--- Extracted records Enclosed Below ---

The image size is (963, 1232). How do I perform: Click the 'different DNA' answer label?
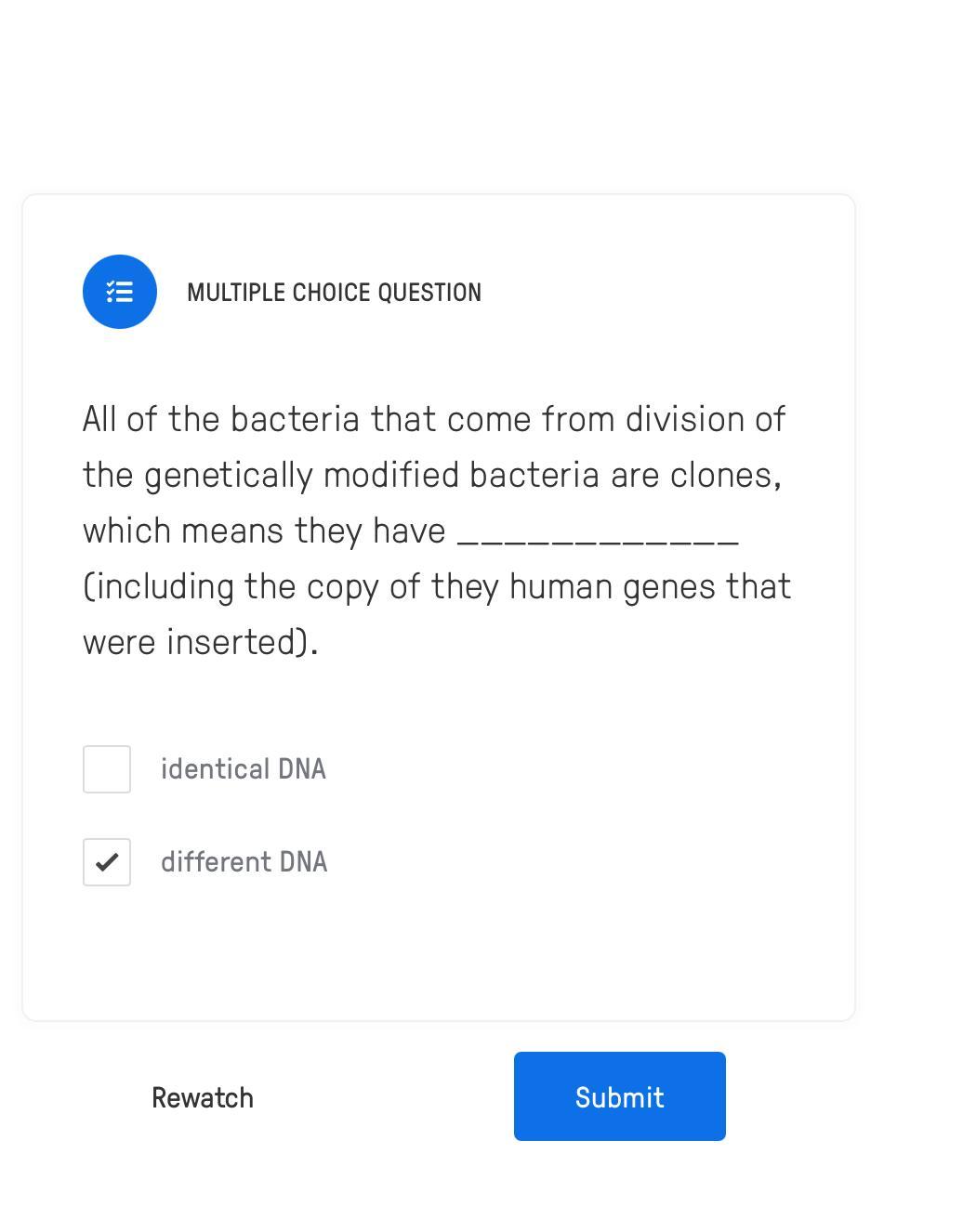point(244,862)
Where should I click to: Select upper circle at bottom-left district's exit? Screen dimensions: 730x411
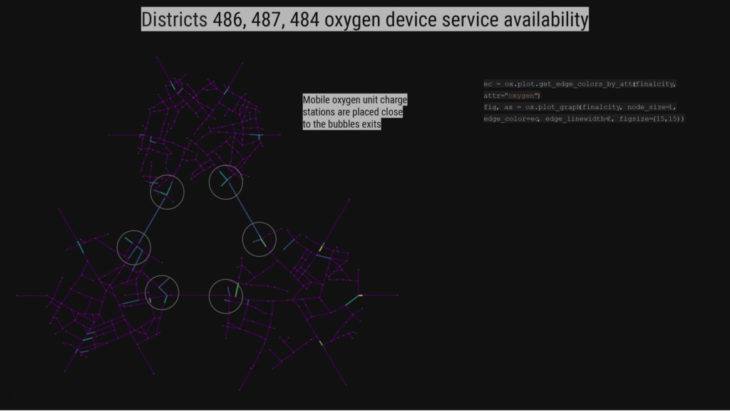click(x=134, y=247)
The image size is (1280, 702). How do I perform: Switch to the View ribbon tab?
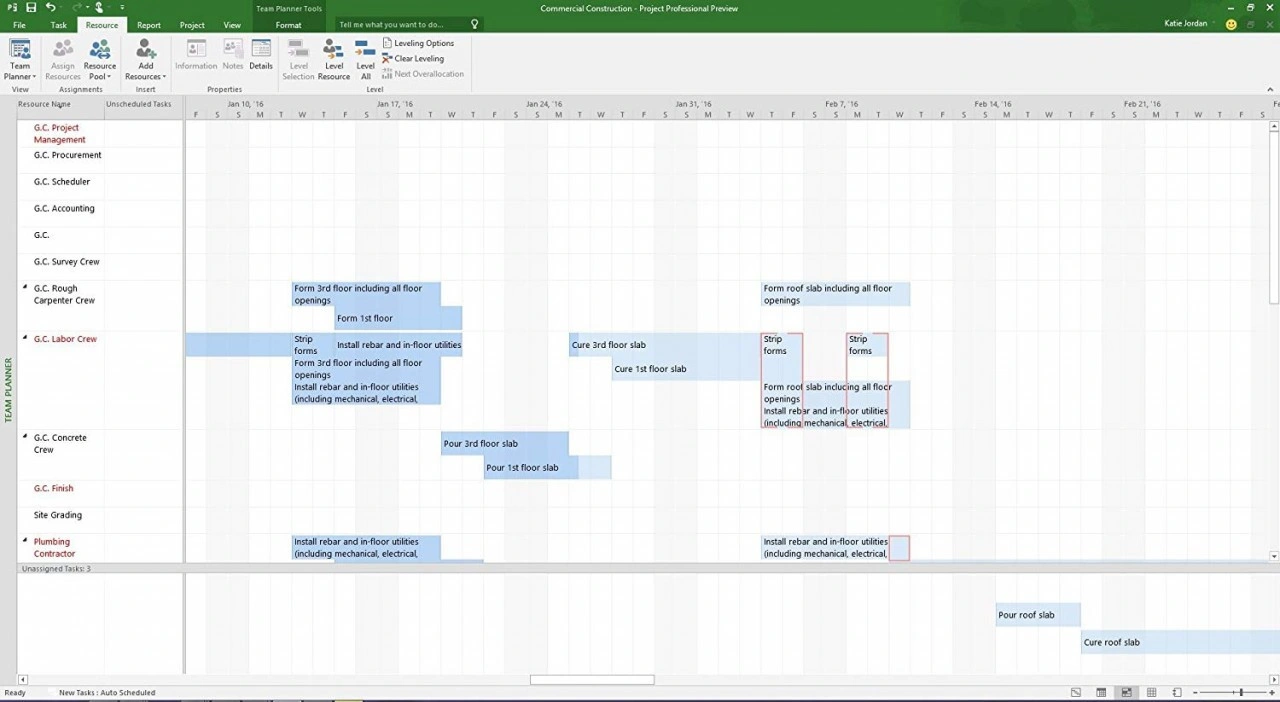coord(231,25)

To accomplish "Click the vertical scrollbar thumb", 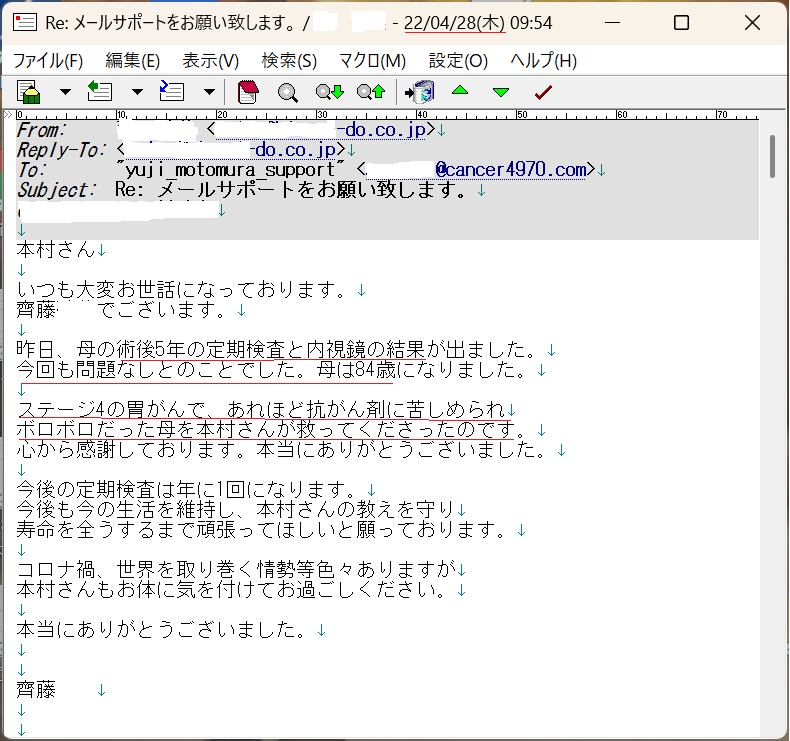I will 772,156.
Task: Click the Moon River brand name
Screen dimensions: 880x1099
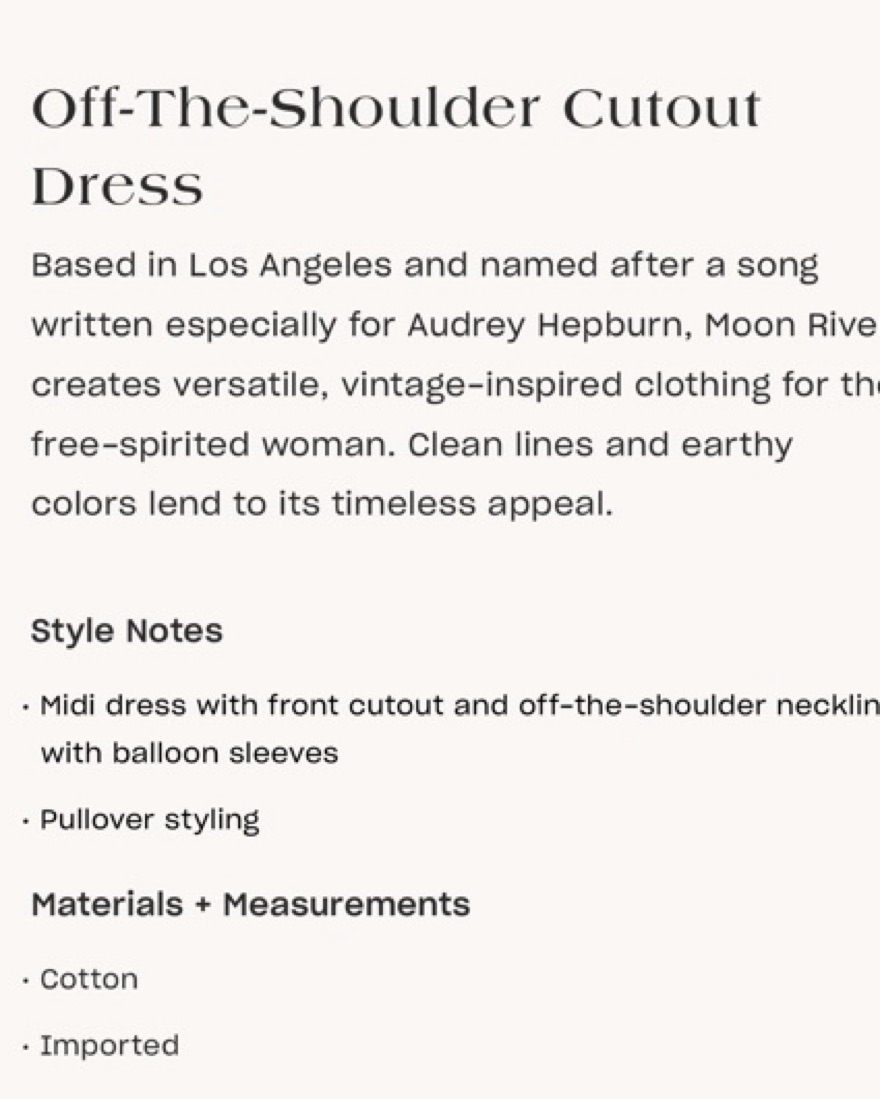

--- End of Enclosed Extracted records ---

** Activity **
Take the line containing "Task: Click the Moon River brand name" as the first line and the last line of the data above as the final one, and output exactly the lines between them, inclusive, with no pictures.

** Reply **
Task: Click the Moon River brand name
Screen dimensions: 880x1099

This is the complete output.